WORK ORDER:
Report back every line of the entries that contains "Open", exactly as written.

DATA SECTION:
-=-=-=-=-
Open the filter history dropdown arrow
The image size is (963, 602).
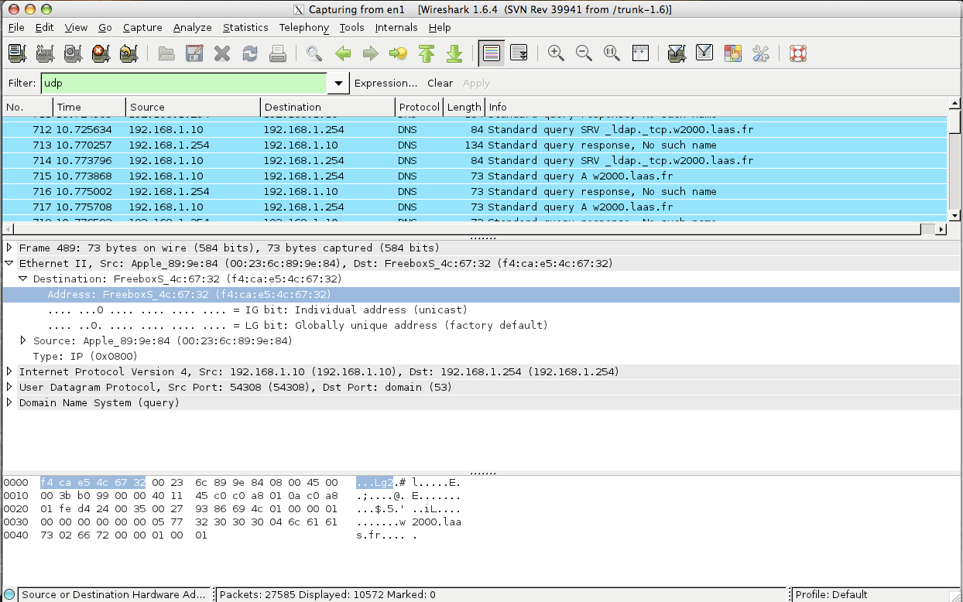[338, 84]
-=-=-=-=-
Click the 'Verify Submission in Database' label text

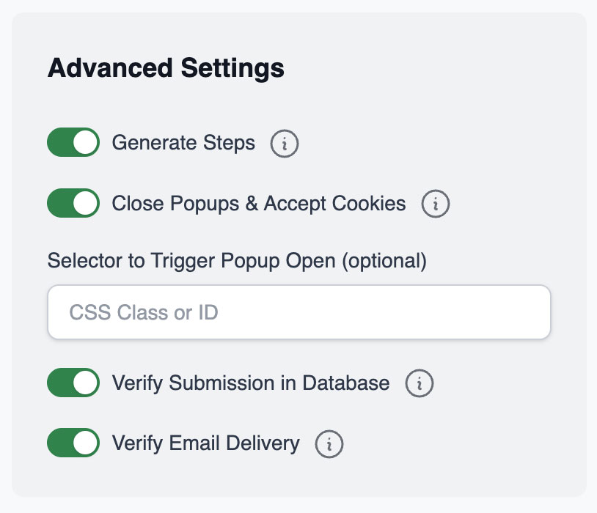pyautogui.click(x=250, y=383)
-=-=-=-=-
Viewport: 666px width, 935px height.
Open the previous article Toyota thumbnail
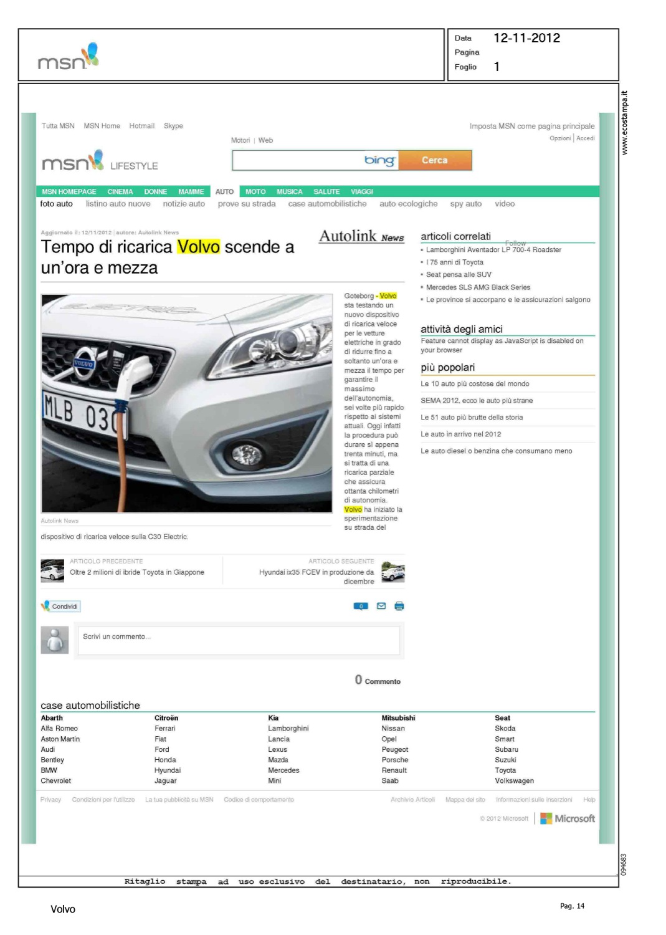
-=-=-=-=-
ANSWER BELOW:
Open the filter history dropdown arrow
Open the previous article Toyota thumbnail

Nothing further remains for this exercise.